Avec la nouvelle directive, tout commerçant souhaitant vendre hors de ses frontières n’aurait qu’à se conformer à sa législation nationale pour être en règle partout dans l’UE. Cette disposition centrale est le pendant du fait que la directive applique le principe dit d’"harmonisation maximale", et énonce donc le niveau de protection le plus élevé. En effet, la Commission précise : "La directive interdit aux autres États membres d’imposer aux entreprises des exigences supplémentaires".
Pour le Bureau européen des unions de consommateurs (Beuc), qui fédère 36 organisations de consommateurs de 20 pays européens, ce dernier principe rend l’impact de la directive incertain.
"Nous avons toujours milité pour le principe d’harmonisation minimale au niveau européen, car il permet aux pays membres de protéger leurs consommateurs au-delà de ce que prévoit la directive, en tenant compte des particularités locales, par exemple", explique Victoria Villamar, conseillère juridique du Beuc.
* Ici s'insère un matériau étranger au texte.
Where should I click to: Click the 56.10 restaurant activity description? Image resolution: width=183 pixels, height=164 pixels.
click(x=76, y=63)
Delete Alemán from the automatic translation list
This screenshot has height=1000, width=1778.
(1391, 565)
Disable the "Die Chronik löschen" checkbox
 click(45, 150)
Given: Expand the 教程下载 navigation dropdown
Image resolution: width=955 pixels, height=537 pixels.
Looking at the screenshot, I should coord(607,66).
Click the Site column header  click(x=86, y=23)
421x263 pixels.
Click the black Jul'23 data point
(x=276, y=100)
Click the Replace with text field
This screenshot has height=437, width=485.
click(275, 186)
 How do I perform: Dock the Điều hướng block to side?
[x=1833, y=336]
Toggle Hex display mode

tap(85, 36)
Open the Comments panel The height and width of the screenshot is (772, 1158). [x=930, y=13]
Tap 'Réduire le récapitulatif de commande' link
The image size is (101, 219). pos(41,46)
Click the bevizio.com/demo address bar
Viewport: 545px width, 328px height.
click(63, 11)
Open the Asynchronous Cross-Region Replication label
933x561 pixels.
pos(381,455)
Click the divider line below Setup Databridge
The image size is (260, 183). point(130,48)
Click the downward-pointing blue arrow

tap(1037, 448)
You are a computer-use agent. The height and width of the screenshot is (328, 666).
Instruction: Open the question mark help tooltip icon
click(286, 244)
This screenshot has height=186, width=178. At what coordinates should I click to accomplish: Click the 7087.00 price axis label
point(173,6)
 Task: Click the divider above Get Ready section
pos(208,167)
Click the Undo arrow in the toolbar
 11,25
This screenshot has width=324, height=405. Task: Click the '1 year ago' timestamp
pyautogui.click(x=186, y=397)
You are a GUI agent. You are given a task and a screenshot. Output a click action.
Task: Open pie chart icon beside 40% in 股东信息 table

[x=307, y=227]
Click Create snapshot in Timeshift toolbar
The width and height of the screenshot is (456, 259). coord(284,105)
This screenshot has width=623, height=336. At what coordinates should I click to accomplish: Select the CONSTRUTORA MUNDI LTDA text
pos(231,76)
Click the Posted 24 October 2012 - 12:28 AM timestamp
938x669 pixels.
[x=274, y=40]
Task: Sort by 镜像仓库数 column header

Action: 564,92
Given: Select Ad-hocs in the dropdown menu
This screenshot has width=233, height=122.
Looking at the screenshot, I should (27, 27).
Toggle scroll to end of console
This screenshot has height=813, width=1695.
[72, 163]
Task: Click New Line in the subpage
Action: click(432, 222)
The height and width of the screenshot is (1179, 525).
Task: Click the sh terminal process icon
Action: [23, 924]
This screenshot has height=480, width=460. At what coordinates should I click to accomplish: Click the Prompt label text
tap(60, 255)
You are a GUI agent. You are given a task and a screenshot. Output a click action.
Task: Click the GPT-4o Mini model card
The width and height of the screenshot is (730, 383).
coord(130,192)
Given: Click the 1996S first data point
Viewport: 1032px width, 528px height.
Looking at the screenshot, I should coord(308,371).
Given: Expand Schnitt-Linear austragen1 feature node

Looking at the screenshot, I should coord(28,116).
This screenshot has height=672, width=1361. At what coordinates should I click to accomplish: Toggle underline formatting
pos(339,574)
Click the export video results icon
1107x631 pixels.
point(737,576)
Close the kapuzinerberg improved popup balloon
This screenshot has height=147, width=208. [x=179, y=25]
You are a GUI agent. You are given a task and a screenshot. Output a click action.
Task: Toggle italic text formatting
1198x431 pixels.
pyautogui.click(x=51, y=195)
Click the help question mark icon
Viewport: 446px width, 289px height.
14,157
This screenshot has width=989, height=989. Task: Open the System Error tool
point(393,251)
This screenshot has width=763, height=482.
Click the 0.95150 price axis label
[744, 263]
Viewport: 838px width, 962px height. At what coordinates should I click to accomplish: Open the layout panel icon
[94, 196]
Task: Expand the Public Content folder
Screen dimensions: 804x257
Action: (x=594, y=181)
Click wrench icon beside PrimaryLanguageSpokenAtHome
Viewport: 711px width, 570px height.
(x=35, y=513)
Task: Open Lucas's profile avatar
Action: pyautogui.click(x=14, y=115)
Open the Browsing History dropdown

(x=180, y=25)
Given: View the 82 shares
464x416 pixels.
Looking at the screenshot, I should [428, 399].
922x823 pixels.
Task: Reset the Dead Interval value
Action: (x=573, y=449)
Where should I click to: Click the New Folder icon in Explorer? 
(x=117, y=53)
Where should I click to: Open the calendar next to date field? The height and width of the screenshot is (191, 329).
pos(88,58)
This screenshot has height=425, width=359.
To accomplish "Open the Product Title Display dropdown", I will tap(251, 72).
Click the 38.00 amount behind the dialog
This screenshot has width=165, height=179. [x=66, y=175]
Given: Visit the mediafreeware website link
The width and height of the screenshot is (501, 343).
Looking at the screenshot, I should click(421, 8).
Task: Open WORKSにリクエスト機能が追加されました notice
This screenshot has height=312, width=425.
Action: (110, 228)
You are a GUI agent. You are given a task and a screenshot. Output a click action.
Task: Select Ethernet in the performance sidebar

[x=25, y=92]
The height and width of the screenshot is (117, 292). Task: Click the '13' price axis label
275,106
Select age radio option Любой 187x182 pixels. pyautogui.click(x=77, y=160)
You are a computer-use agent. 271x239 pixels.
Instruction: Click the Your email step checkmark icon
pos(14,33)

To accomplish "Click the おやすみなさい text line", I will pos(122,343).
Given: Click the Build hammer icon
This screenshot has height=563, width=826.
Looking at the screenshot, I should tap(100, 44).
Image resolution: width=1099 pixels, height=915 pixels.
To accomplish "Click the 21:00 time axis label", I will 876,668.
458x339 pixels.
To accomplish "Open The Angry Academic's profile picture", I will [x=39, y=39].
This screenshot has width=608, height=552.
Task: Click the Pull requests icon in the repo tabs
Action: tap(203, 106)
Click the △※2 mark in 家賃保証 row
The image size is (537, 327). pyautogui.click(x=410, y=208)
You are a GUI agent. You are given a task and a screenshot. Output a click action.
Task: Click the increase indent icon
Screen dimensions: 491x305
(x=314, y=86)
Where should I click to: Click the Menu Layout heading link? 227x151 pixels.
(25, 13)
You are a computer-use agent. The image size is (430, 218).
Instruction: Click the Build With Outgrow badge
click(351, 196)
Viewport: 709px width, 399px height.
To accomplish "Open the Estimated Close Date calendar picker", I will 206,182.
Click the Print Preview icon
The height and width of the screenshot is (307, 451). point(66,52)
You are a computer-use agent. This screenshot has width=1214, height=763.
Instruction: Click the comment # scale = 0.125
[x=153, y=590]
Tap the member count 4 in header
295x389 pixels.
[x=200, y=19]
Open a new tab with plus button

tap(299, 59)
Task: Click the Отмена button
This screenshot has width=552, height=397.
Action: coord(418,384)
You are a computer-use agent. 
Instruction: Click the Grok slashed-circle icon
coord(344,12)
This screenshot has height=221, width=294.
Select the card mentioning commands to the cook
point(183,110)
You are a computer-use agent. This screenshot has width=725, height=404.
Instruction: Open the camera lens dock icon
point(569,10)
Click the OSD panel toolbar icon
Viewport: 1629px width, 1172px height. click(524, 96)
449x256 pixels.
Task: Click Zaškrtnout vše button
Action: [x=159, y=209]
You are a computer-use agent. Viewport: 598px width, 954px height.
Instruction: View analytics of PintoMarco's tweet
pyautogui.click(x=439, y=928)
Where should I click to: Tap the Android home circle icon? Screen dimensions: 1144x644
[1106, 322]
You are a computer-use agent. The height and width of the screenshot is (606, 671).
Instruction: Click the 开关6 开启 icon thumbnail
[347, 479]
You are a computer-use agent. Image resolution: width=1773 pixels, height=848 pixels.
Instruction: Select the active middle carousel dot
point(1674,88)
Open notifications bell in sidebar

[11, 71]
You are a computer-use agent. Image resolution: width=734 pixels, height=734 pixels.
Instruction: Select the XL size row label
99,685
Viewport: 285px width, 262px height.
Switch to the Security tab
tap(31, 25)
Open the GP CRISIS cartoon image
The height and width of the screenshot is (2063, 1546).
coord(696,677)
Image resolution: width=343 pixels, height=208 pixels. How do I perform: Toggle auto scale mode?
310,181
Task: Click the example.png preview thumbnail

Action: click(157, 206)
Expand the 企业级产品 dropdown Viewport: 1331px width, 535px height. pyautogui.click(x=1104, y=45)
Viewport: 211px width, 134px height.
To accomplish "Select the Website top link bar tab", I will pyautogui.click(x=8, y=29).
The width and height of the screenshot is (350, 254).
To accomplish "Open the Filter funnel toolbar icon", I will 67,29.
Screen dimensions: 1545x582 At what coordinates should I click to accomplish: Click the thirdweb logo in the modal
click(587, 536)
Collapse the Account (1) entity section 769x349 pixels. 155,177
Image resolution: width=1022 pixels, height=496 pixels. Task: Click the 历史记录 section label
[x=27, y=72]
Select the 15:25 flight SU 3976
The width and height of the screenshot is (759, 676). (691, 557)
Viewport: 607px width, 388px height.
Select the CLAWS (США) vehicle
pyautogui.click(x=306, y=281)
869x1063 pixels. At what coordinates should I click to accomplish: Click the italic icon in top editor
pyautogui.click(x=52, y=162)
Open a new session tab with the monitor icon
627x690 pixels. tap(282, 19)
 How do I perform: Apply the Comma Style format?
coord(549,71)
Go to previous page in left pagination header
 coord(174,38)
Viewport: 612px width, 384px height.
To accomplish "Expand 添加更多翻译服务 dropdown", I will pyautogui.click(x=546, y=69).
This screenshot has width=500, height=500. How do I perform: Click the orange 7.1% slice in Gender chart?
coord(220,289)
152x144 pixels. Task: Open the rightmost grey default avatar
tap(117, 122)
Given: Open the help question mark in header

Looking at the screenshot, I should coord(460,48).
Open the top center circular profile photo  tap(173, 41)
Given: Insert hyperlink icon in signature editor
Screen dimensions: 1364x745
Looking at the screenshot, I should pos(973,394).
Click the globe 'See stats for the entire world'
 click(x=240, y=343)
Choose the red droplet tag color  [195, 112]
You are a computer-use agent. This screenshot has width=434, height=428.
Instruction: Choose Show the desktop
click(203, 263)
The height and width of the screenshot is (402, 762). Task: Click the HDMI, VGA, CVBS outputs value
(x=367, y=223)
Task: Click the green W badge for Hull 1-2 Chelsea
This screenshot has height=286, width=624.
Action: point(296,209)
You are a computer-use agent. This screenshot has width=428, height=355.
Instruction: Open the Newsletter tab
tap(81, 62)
"Nous sommes prudents quant au principe qui dit qu’une entreprise doit se conformer uniquement à sa législation nationale. Il y a un risque car un consommateur connaît mieux ses lois que celles du pays où l’entreprise est basée, précise Victoria Villamar. L’impact dépendra surtout de la clause générale et de la façon dont elle va être transposée dans le droit national de chaque pays."
Filet de sécurité
Le Beuc a lancé la semaine dernière une consultation auprès de ses associations membres pour évaluer si la clause générale de la directive, une fois transposée, serait plus avantageuse pour les consommateurs que celle en vigueur dans les états membres.
"L’harmonisation des lois sur les pratiques déloyales pourrait constituer une sorte de filet de sécurité pour les consommateurs, d’autant plus important que l’Europe va s’élargir à l’Est et passer à 25 membres", explique Victoria Villamar, dont l’organisation représente deux associations françaises, UFC-Que Choisir et CLCV (Consommation, logement et cadre de vie) Mais il faut pour cela que les associations pèsent pour infléchir le texte proposé par la Commission.
"Nous comptons avant tout essayer de faire ajouter des pratiques nouvelles dans la ’liste noire’ des méthodes reconnues comme déloyales partout en Europe, présentée en annexe de la directive. Si tout ce qui se pratique en Europe est versé dans un sac commun, alors les disparités nationales dans la clause générale auront moins d’importance et les consommateurs seront bien protégés", explique Victoria Villamar.
La proposition de directive va désormais être transmise au Parlement européen et au Conseil afin d’être adoptée. "Le texte pourrait entrer en vigueur début 2005", espère la Commission.